# [Problem 1]
Locate every line in the records that contains the string "sidebar" and copy each one out in full.

# [Text extract]
- - -

I have been trying to use dplyr, strigr, and grepl to create a new column that calculates the difference between a column in a dataset that has paired columns with matched values in two column variables and different values for other two columns, one of which is the one of interest in which I would like to calculate the difference.
The matching values for the sets of rows are Date and Time, and the unmatched values for the sets of rows are Context and IndividualID.
The new column that I want to create would apply to the difference between IndividualID in the sets of rows that have the matching values abovementioned (Date, Time).
Here how the dataset looks like,
Date Time Context SeriesNumber IndividualID
01/01/2000 8.00 Mixed 1 a, b, c, d, e, f
01/01/2000 8.00 NON_Mixed 1 d, e, f, g, h
01/01/2000 9.00 Mixed 2 c, d, e, f
01/01/2000 9.00 NON_Mixed 2 a, b, c, d
01/01/2000 9.00 NON_Mixed 2 e, f, g, h
So the new column would be IndividualID_Difference, and would ONLY be calculated for the NON_Mixed contexts, for the mixed it should stay the same.
Date Time Context SeriesNumber IndividualID IndividualID_Difference
01/01/2000 8.00 Mixed 1 a, b, c, d, e, f a, b, c, d, e, f
01/01/2000 8.00 NON_Mixed 1 d, e, f, g, h g, h
01/01/2000 9.00 Mixed 2 c, d, e, f c, d, e, f
01/01/2000 9.00 NON_Mixed 2 a, b, c, d a, b
01/01/2000 9.00 NON_Mixed 2 e, f, g, h g, h
Second row, d, e, f are removed because they are present in the matched row (first row with same Time, Date and SeriesNumber, but different Context) that is the Mixed context, they are repeated in the NonMixed, that´s why they need to be removed.

- - -

# [Supplied records]
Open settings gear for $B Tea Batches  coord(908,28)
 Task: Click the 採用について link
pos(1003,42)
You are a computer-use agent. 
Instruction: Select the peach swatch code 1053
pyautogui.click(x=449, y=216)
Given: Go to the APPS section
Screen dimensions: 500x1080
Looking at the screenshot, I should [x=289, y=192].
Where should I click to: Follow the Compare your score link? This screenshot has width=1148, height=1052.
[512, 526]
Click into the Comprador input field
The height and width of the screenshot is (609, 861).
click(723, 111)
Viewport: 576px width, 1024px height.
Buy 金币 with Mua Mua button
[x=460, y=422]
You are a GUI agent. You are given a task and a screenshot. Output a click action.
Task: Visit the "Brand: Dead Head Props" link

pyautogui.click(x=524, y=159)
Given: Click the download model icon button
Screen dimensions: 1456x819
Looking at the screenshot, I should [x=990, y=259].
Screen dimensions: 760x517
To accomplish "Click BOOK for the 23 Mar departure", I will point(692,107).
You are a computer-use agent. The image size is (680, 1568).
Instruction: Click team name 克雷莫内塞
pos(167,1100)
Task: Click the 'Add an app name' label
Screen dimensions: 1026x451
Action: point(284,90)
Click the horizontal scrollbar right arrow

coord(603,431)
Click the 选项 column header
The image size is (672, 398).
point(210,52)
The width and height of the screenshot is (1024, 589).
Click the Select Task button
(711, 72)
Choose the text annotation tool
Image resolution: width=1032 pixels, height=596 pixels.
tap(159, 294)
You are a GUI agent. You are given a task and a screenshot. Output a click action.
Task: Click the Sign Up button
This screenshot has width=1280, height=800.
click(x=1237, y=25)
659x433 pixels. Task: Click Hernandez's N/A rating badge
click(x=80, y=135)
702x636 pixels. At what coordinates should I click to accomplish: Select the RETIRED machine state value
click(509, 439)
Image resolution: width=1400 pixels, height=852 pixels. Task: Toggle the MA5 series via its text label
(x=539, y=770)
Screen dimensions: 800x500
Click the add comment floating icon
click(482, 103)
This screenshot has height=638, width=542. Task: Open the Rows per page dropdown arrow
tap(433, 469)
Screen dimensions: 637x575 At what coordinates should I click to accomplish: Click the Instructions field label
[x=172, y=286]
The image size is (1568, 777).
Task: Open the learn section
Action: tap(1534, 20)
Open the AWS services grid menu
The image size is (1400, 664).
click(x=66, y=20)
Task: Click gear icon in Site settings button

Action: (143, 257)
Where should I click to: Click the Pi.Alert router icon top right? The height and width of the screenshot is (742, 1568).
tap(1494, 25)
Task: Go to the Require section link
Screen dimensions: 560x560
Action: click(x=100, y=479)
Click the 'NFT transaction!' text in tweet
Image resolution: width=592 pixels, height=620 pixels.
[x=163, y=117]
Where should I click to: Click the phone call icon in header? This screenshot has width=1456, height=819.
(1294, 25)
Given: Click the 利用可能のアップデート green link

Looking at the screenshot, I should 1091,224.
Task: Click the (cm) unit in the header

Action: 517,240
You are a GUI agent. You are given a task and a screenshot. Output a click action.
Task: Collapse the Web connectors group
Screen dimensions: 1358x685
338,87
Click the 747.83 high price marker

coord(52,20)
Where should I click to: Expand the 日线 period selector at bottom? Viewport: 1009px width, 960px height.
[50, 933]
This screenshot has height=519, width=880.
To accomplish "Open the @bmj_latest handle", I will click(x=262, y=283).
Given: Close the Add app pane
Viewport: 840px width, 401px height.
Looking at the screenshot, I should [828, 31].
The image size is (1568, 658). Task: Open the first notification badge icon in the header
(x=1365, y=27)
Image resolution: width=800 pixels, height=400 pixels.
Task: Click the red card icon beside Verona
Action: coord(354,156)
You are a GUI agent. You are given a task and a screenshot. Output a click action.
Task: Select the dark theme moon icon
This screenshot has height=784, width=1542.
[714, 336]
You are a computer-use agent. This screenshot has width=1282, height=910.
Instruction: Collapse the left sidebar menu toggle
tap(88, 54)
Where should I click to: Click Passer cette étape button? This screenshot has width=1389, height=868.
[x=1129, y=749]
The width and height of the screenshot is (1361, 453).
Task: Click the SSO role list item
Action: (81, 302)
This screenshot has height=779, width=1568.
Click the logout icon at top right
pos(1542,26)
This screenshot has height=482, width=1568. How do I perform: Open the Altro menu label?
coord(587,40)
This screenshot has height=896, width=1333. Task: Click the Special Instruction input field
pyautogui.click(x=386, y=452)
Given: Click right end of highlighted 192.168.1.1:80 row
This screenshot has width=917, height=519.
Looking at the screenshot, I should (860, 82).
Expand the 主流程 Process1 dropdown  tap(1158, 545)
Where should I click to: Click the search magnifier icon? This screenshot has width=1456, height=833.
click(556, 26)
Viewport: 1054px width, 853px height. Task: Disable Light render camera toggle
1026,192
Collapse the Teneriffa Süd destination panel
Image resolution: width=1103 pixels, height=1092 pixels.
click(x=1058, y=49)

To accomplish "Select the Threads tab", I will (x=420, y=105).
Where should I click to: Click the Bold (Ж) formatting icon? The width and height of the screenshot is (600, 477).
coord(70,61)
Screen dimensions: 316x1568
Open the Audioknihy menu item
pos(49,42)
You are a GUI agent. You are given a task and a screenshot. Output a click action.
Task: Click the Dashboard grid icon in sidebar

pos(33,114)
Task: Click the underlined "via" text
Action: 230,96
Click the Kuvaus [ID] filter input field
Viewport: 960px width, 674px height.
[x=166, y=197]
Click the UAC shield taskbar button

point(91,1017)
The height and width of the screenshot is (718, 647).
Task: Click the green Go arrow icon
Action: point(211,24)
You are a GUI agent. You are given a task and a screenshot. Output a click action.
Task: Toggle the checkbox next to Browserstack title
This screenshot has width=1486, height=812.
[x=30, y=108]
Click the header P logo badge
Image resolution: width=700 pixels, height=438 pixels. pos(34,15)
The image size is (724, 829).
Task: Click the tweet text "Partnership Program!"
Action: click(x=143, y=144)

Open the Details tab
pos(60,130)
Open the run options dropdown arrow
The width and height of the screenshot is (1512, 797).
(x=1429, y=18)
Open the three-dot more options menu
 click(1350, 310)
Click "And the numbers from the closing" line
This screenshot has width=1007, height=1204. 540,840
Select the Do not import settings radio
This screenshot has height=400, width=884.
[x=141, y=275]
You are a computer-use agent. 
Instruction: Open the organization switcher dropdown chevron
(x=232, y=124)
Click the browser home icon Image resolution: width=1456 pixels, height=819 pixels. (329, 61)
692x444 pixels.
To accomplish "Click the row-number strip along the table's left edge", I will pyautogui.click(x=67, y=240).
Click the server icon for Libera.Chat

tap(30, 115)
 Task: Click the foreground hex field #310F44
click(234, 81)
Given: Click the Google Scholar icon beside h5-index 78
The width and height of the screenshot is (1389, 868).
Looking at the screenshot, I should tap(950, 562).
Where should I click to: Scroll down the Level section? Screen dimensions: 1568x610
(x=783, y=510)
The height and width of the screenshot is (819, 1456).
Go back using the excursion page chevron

- - -

# [Problem 2]
Translate this sentence from the forum post on computing IndividualID differences into Spanish: "The matching values for the sets of rows are Date and Time, and the unmatched values for the sets of rows are Context and IndividualID."

# [Full answer 1]
Instruction: Collapse the left sidebar menu toggle
Task: Click the Dashboard grid icon in sidebar

# [Full answer 2]
Los valores coincidentes para los conjuntos de filas son Date y Time, y los valores no coincidentes para los conjuntos de filas son Context e IndividualID.